- Saved data entries
******

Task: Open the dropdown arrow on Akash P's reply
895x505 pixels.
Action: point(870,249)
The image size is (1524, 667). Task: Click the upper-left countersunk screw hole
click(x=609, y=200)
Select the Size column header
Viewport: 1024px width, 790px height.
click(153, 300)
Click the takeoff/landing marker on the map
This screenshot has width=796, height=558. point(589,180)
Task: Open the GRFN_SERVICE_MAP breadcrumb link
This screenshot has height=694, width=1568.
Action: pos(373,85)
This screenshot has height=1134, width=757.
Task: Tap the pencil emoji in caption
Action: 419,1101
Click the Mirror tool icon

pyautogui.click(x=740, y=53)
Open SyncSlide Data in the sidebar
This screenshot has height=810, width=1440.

******

Please go through the data above and copy every line that has the word "Open".

- EXPECTED OUTPUT
Task: Open the dropdown arrow on Akash P's reply
Task: Open the GRFN_SERVICE_MAP breadcrumb link
Open SyncSlide Data in the sidebar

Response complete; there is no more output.